Yuma tocó el bulto que hacía el cochecito en la bolsa y, satisfecho, avanzó hacia los árboles para volver a casa cuando su fino oído escuchó un sonido desconocido para él. Era como el maullido de un gatito, débil, muy débil, como si sonara amortiguado por algo. Se acercó de nuevo a los contenedores y olisqueó en el aire. Había comenzado a helar y pensó en olvidar el sonido e irse cuando volvió a escucharlo. Procedía de uno de los contenedores, estaba seguro. Volvió a encaramarse en uno de ellos y comenzó a rebuscar entre las bolsas. Puede que fuera un cachorro de gato. Si lo dejaba en el contenedor moriría y si lo llevaba al clan, quién sabe, quizá le permitieran quedárselo, al menos hasta que creciera y fuera capaz de sobrevivir por sí mismo. A medida que escarbaba, el gemido era más claro. Ahora ya no le parecía el maullido de un gato, es cierto que sonaba casi igual, pero algo le decía que no era así. Yuma comenzó a temblar de emoción y antes de levantar las bolsas que cubrían el cuerpecito y sentir una punzada en el pecho, ya sabía lo que se iba a encontrar. Era un bebé humano.

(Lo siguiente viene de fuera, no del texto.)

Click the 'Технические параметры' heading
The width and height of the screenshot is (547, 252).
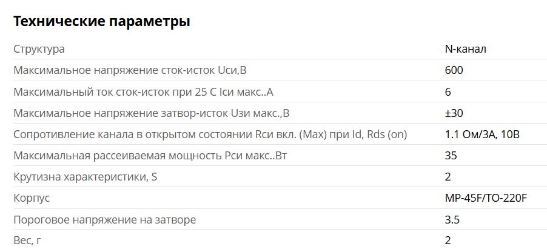102,22
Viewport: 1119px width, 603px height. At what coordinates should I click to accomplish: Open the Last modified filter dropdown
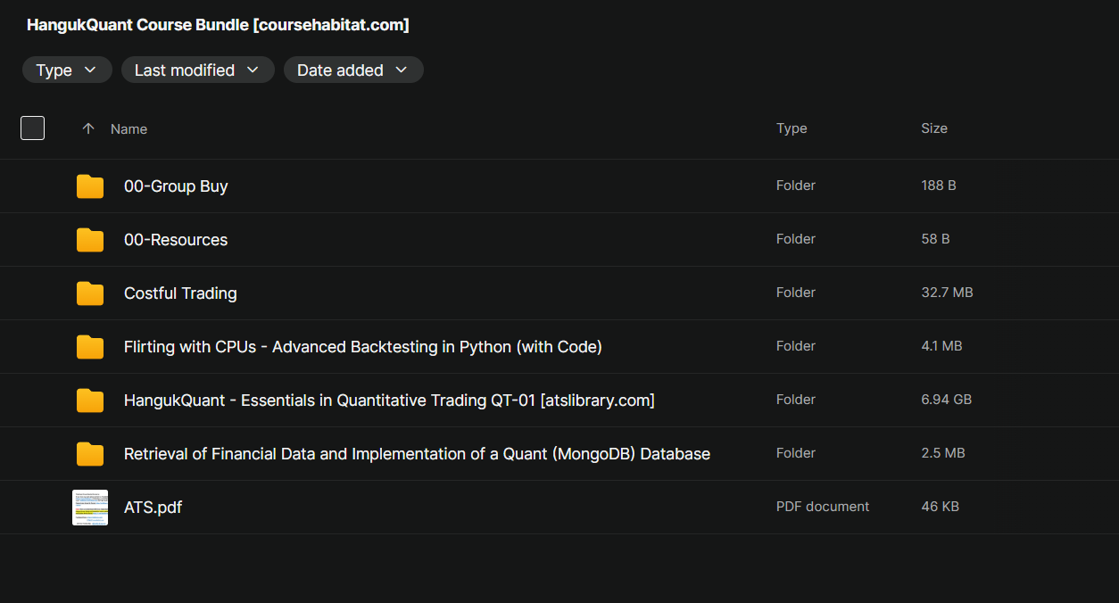196,70
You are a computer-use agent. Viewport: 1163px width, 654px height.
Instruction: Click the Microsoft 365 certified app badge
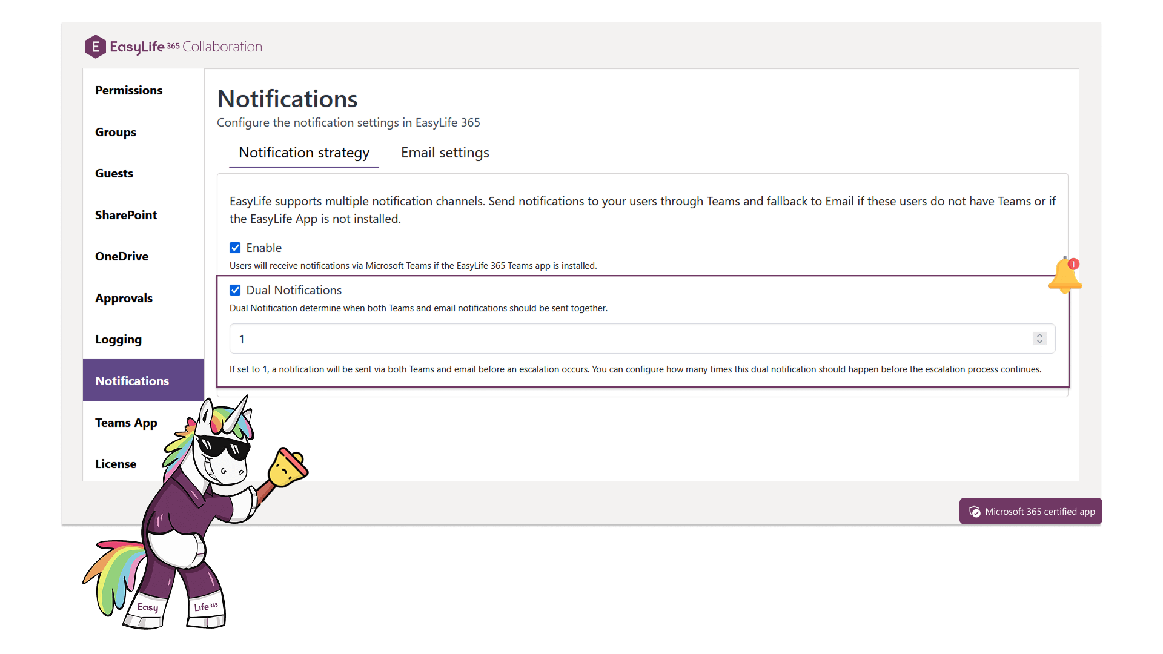coord(1030,510)
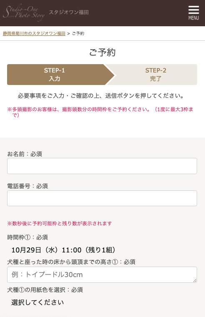Click the お名前：必須 label
The height and width of the screenshot is (317, 205).
pyautogui.click(x=25, y=154)
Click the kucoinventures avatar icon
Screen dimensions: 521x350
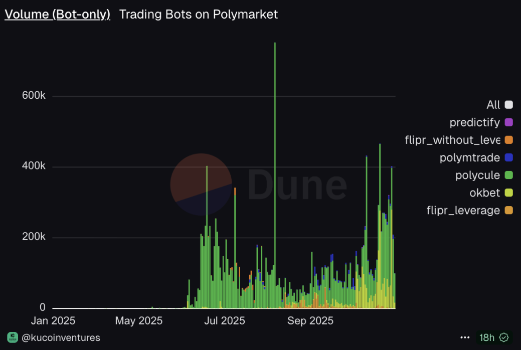(11, 337)
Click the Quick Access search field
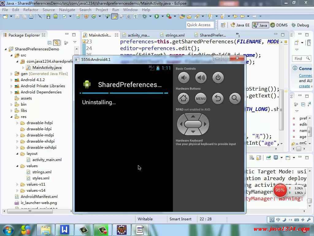Image resolution: width=314 pixels, height=236 pixels. click(x=199, y=25)
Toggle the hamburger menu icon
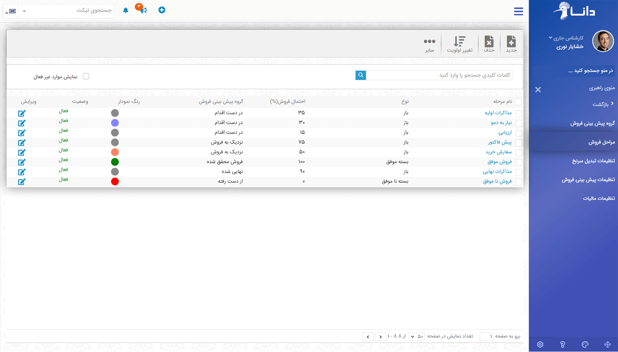The image size is (618, 352). (x=518, y=12)
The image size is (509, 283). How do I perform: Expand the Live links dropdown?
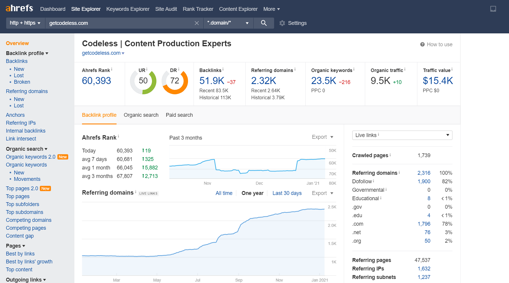(402, 135)
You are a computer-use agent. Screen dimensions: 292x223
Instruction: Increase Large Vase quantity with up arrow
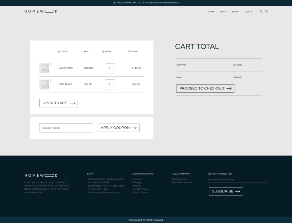(113, 66)
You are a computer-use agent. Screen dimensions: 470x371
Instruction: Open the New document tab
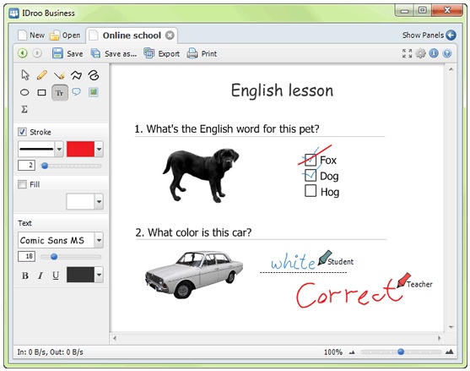31,35
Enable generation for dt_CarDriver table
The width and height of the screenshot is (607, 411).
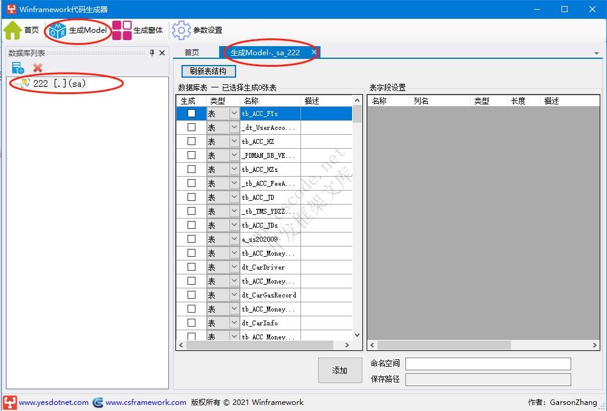click(x=191, y=267)
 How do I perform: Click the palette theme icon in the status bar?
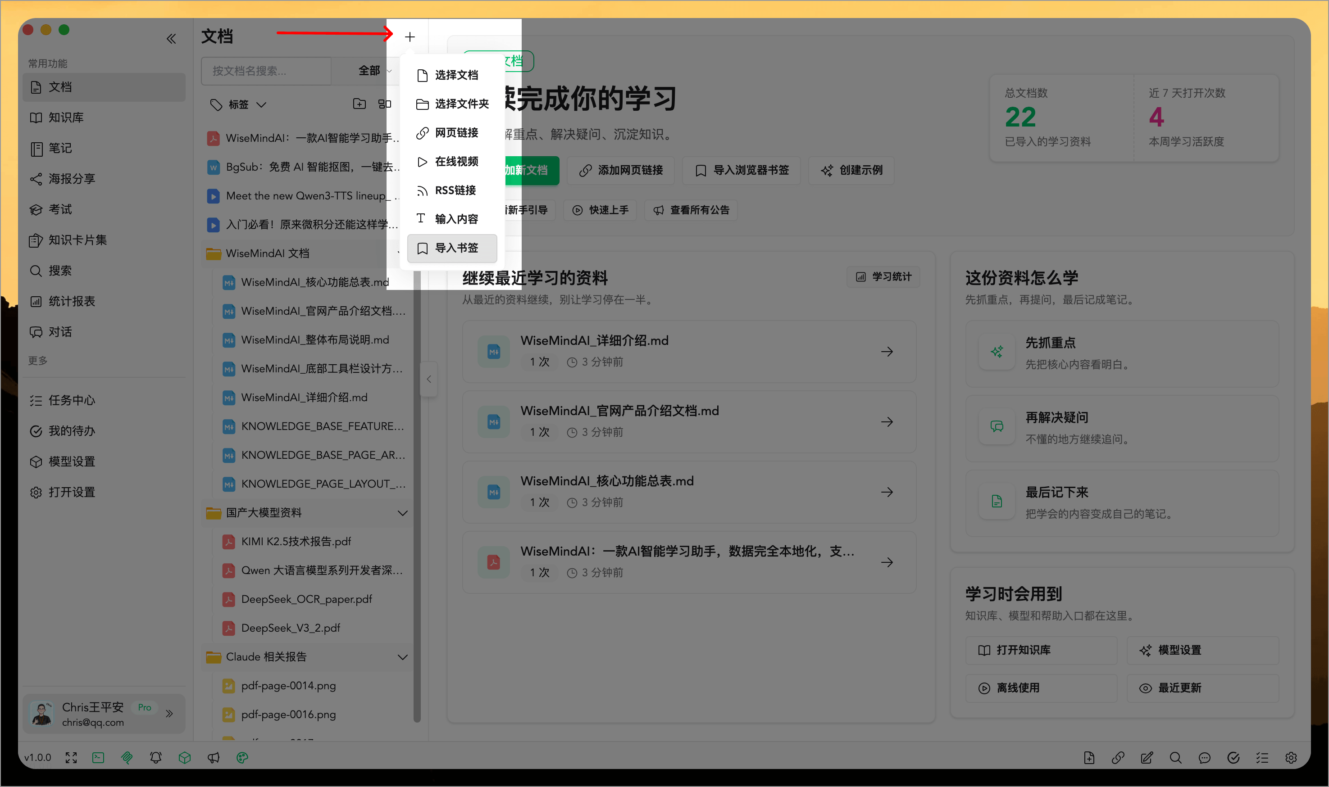pos(242,758)
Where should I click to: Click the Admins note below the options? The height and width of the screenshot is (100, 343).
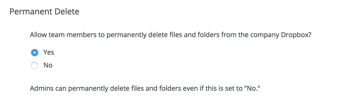tap(145, 89)
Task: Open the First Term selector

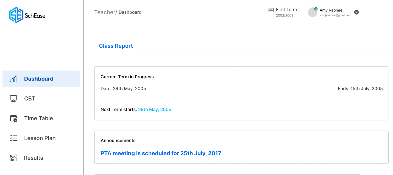Action: click(x=283, y=12)
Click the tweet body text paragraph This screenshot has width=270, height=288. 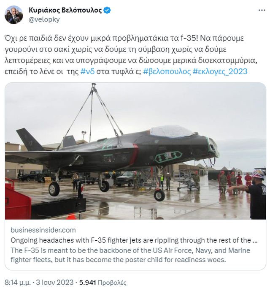[131, 55]
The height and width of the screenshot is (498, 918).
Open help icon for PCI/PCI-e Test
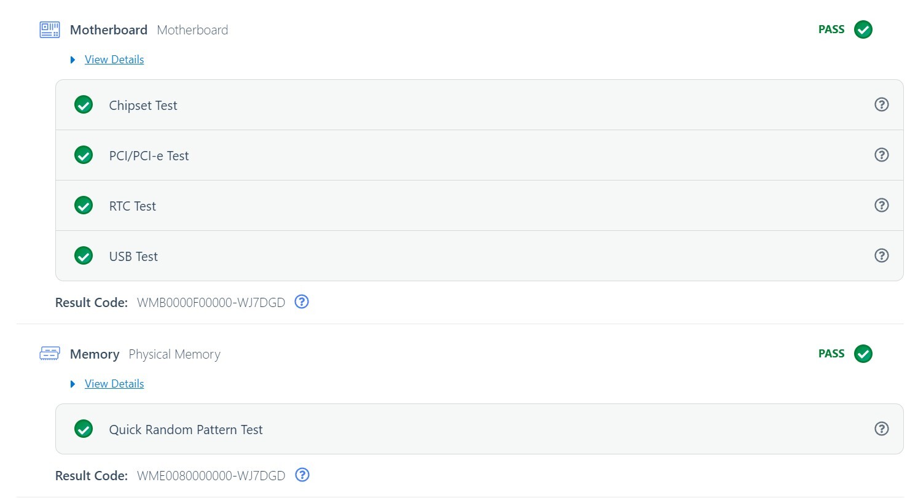pyautogui.click(x=881, y=155)
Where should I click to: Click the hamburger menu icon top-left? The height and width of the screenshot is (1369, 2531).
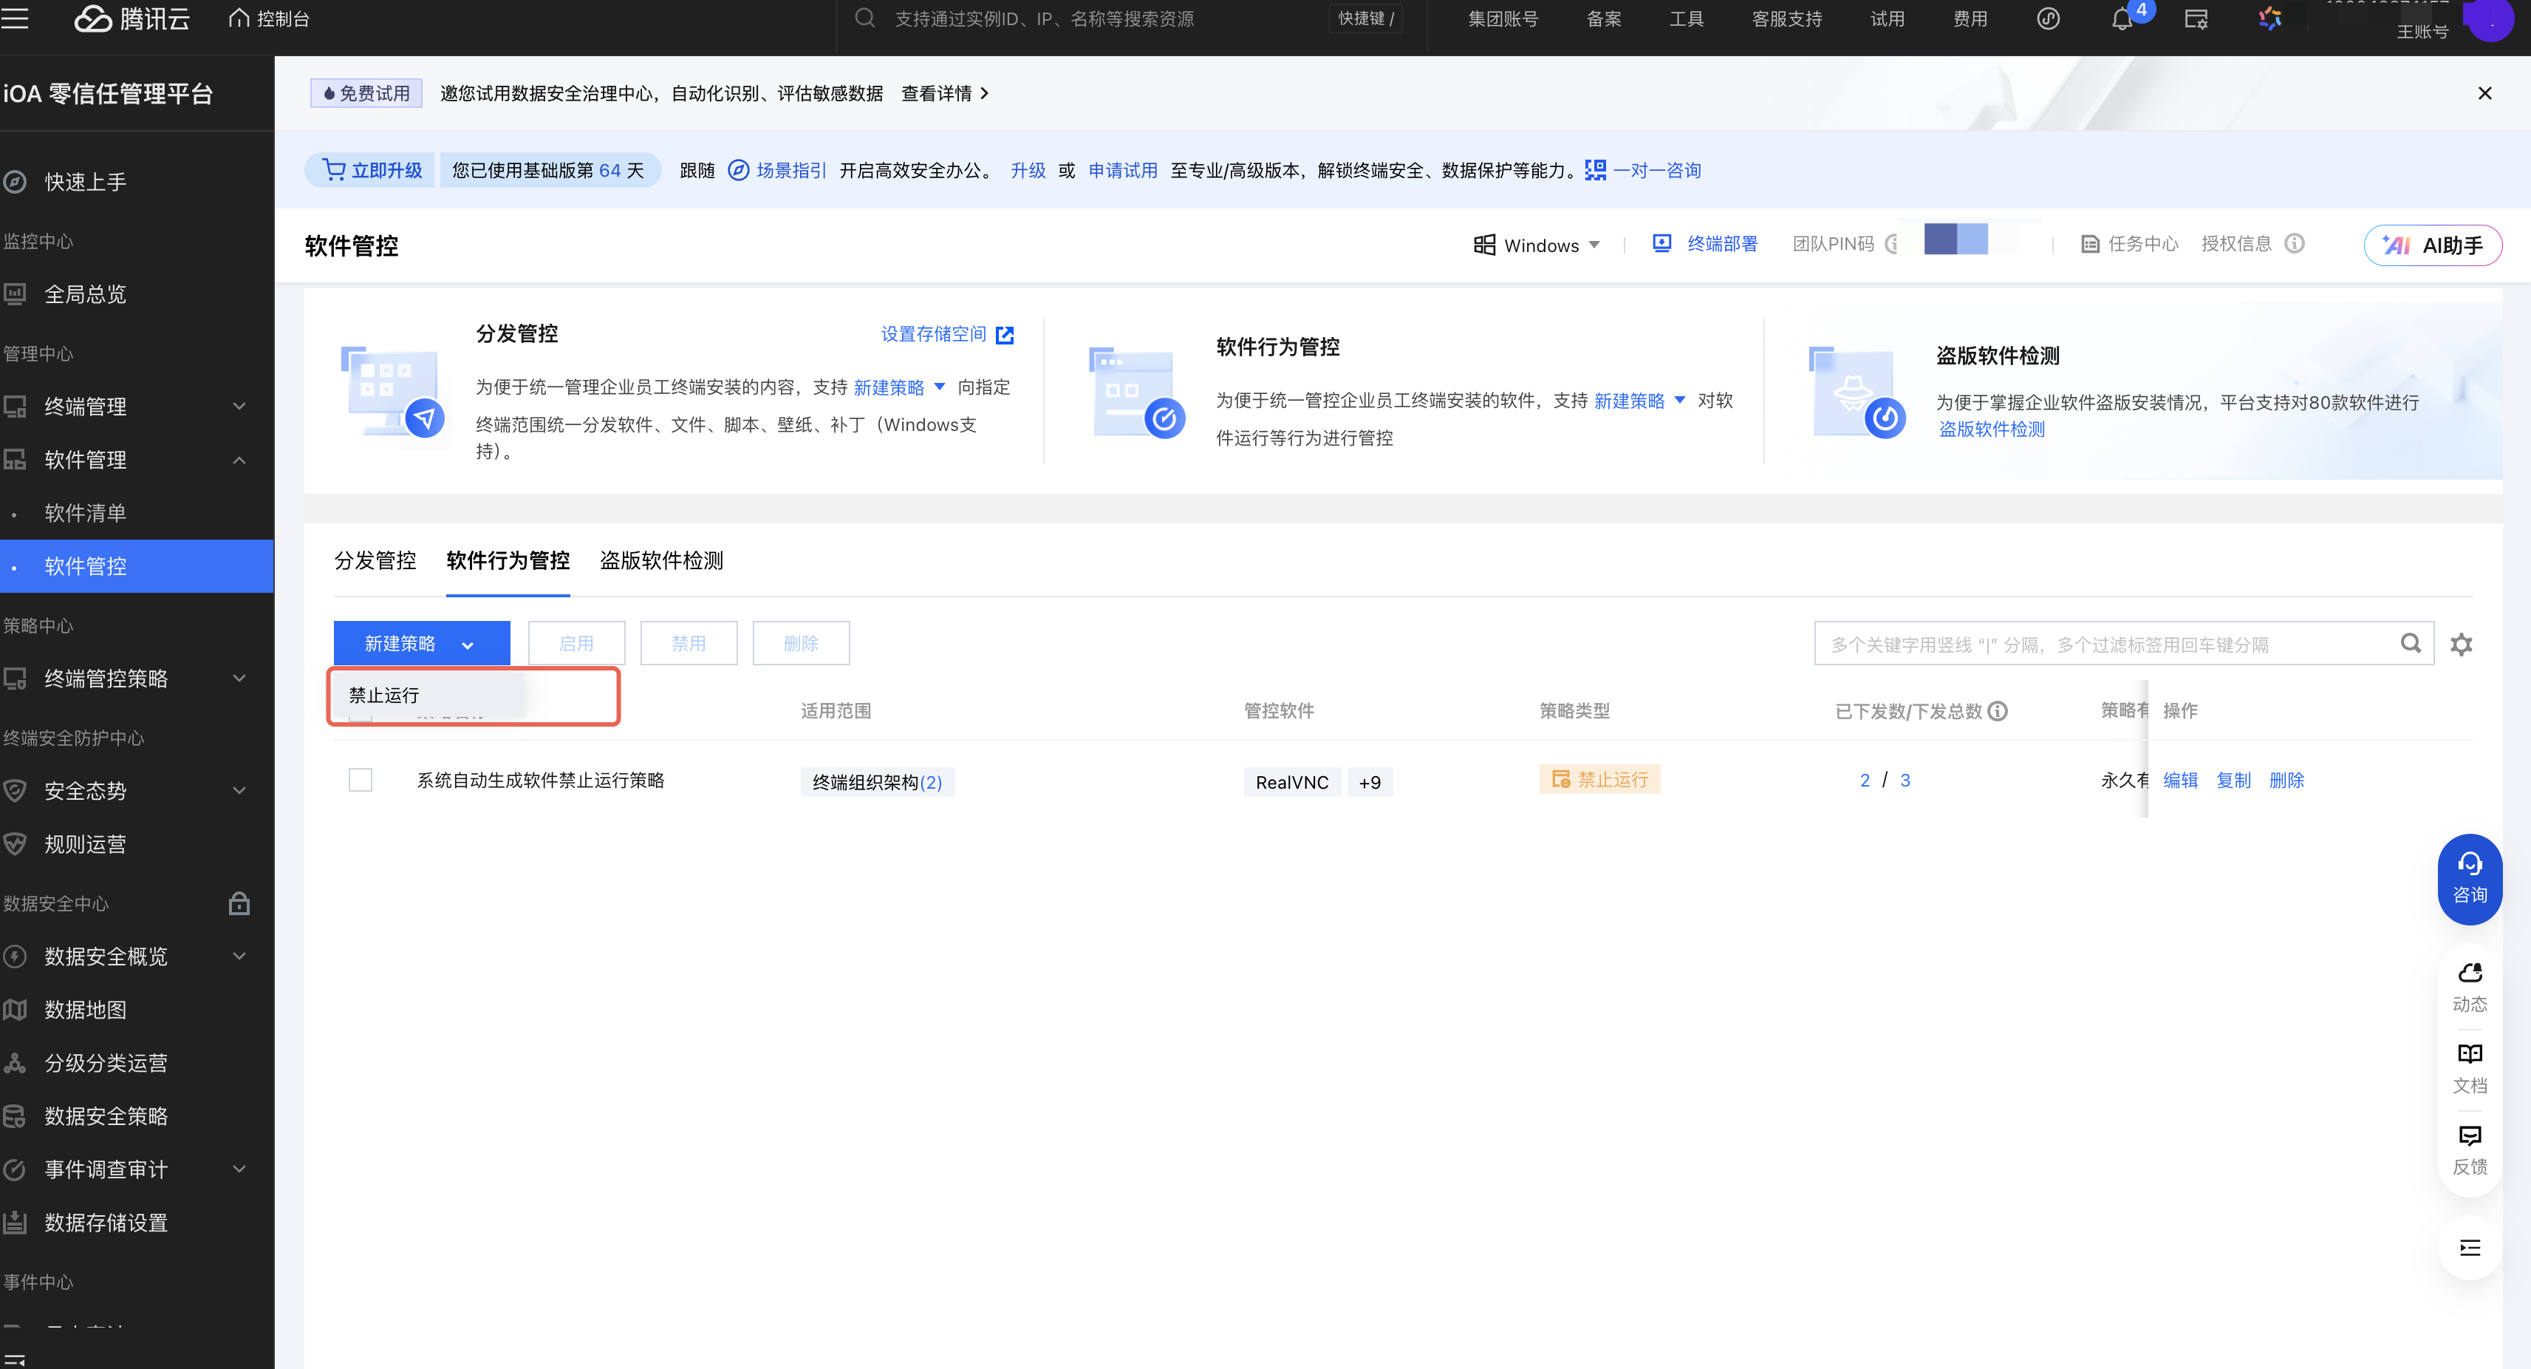(15, 19)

Ahora su llanto sonaba a pleno pulmón. Yuma lo observaba expectante. Acercó su nariz pero no percibió ningún olor ¡Qué extraño! Los humanos olían a lo lejos. Al acercarse al rostro del bebé, éste dejó de llorar y alargó una manita hacia él. Yuma se retiró asustado. El bebé insistía con la manita alargada y Yuma acercó su propia mano. Instintivamente, el bebé agarró fuerte su dedo meñique.

 

—¡Eh! —protestó Yuma. Y al oír su voz, el bebé sonrió y de su boquita salieron unos gorjeos que entusiasmaron a Yuma. Volvió a acercar su rostro al bebé y repitió— Eh, eh, eh...

 

El bebé se reía. Alargaba la manita al aire y sus ojos bizqueaban. Golpeó un par de veces la medalla redonda de madera con la huella de puma tallada que caía sobre su carita. El amuleto tupi se bamboleaba en el aire. Lo había tallado su padre antes de que él naciera, como era costumbre entre ellos. Yuma permaneció un rato a su lado, indeciso. ¿Cómo había llegado hasta allí? A él, que era un niño a punto de cumplir seis años, le costaba muchísimo reconocer la evidencia. Alguien lo había tirado allí, como tiraban todas aquellas cosas que él coleccionaba. Pero aquello no era un juguete, era un ser que tenía vida. Léndula tenía razón, sin duda la humana era la peor raza del mundo. Pero aquel bebé era un bebé humano y a él no le despertaba odio. Durante un segundo pensó en llevárselo. Le enternecía su carita, su sonrisa... pero era imposible, era un humano, por bonito que a él le pareciera. Además, no podía decir a su familia que lo había encontrado mientras revolvía en los contenedores del límite del bosque. El bebé gorjeó y Yuma volcó su atención en aquella carita. El corazón se le encogía al pensar en dejarlo allí solo, hambriento, bajo la helada noche. ¿Qué iba a hacer? Ojalá no lo hubiera encontrado, pensó. Ojalá no hubiera ido nunca a aquel lugar.

Absorto en el rostro del bebé, totalmente embelesado con él y sus ojitos, de pronto se percató de lo tarde que era al oír acercarse el camión que descargaba de basura los contenedores. Se estremeció al recordar cómo el camión elevaba los contenedores, los volcaba en su interior y aplastaba la basura. Sin pensarlo más, cogió al bebé entre sus brazos y lo sacó del contenedor. Piensa Yuma, piensa, se decía a sí mismo. Dejarle morir era la última opción, llevarle con él la más tentadora, pero demasiado complicada.